Either party may terminate a Service Agreement with 30 days' written notice. You remain liable for all fees incurred up to termination and any non-cancellable commitments we have made.

9.3 Termination for Cause

Either party may terminate immediately if the other:

  • Commits a material breach and fails to remedy within 14 days of notice
  • Becomes insolvent, enters administration, or ceases business
  • Violates confidentiality or data protection obligations

9.4 Effects of Termination

Upon termination:

  • All licences granted to you terminate immediately
  • You must return or destroy all Confidential Information and Deliverables
  • We will invoice for all outstanding fees and expenses
  • Sections 5 (Confidentiality), 6 (Intellectual Property), 7 (Limitation of Liability), 8 (Indemnification), and 10 (Governing Law) survive termination

10. Governing Law and Disputes

10.1 Governing Law

These Terms and any dispute arising from them are governed by and construed in accordance with the laws of England and Wales.

10.2 Jurisdiction

The courts of England and Wales have exclusive jurisdiction to settle any dispute arising from these Terms, except where you are a consumer resident in another part of the UK, in which case your local courts may have jurisdiction.

10.3 Dispute Resolution

Before commencing legal proceedings, both parties agree to:

  1. Notify the other party in writing of the dispute with reasonable detail
  2. Attempt in good faith to resolve the dispute through negotiation
  3. If negotiation fails, consider mediation through the Centre for Effective Dispute Resolution (CEDR)

Nothing prevents either party from seeking urgent injunctive relief to protect Confidential Information or Intellectual Property Rights.

11. General Provisions

11.1 Entire Agreement

These Terms, together with any Service Agreement and Privacy Policy, constitute the entire agreement between us regarding the subject matter and supersede all prior agreements, understandings, and representations.

11.2 Amendments

We may update these Terms from time to time. Changes take effect when posted on our website with an updated date.
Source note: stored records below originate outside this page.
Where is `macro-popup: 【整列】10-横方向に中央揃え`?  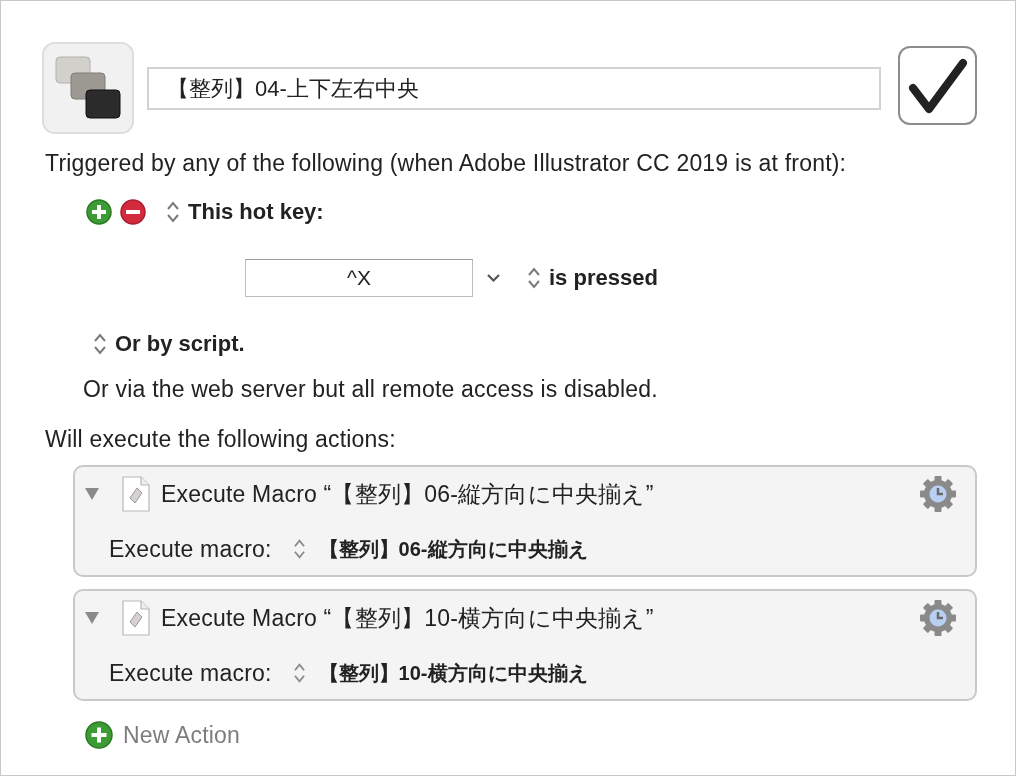 macro-popup: 【整列】10-横方向に中央揃え is located at coordinates (440, 673).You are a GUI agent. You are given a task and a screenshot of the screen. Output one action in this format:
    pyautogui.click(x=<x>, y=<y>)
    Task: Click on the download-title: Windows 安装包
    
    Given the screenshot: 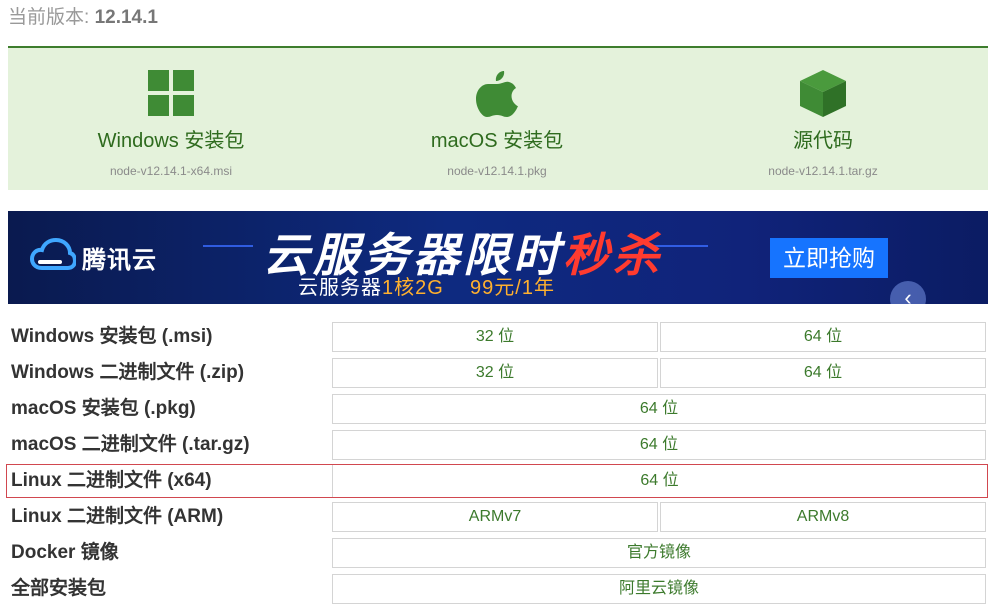 What is the action you would take?
    pyautogui.click(x=171, y=141)
    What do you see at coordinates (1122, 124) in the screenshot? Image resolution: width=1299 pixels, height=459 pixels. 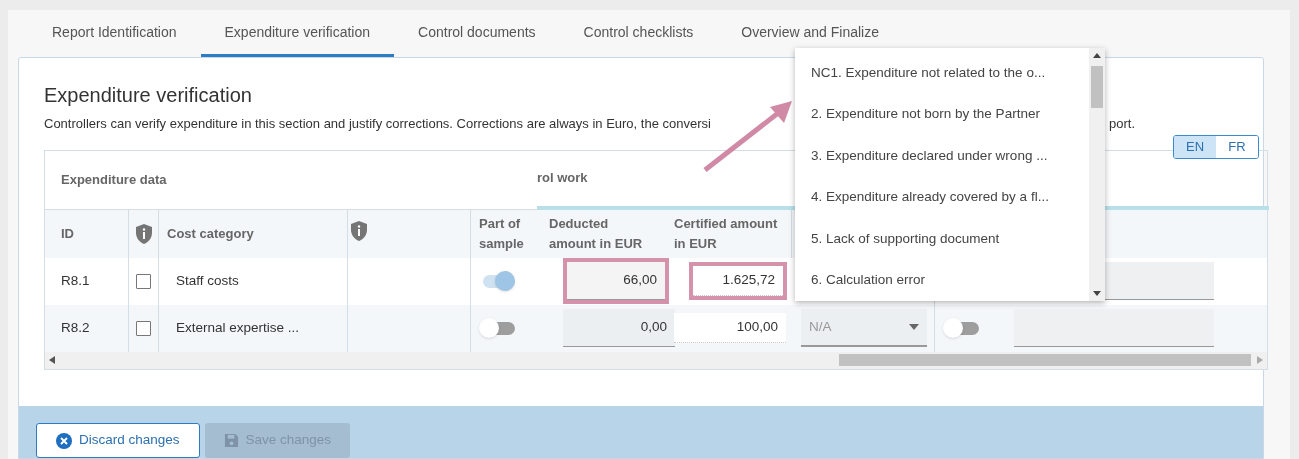 I see `section-description: port.` at bounding box center [1122, 124].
Continued use of our website or Services constitutes acceptance of revised Terms.

11.3 Waiver

No failure or delay by either party to exercise any right or remedy shall constitute a waiver of that or any other right or remedy.

11.4 Severability

If any provision of these Terms is found invalid or unenforceable, it shall be modified to the minimum extent necessary to make it valid, or if not possible, severed, without affecting the validity of remaining provisions.

11.5 Assignment

You may not assign or transfer these Terms without our prior written consent. We may assign these Terms to a successor in connection with a merger, acquisition, or sale of assets.

11.6 Third-Party Rights

These Terms do not confer any rights on third parties under the Contracts (Rights of Third Parties) Act 1999, except that our affiliates and subcontractors may enforce relevant provisions.

11.7 Force Majeure

Neither party is liable for failure to perform obligations caused by events beyond reasonable control, including: acts of God, war, terrorism, riots, embargoes, acts of civil or military authorities, fire, floods, accidents, strikes, pandemics, or shortages of transportation, facilities, fuel, energy, labour, or materials.

12. Contact Information

For questions about these Terms or to report violations:

Hyperonex Ltd

Legal Department

Email: compliance@hyperonex.co.uk

These Terms of Service are provided for general information purposes and do not constitute legal advice. We recommend seeking independent legal advice before entering into binding agreements.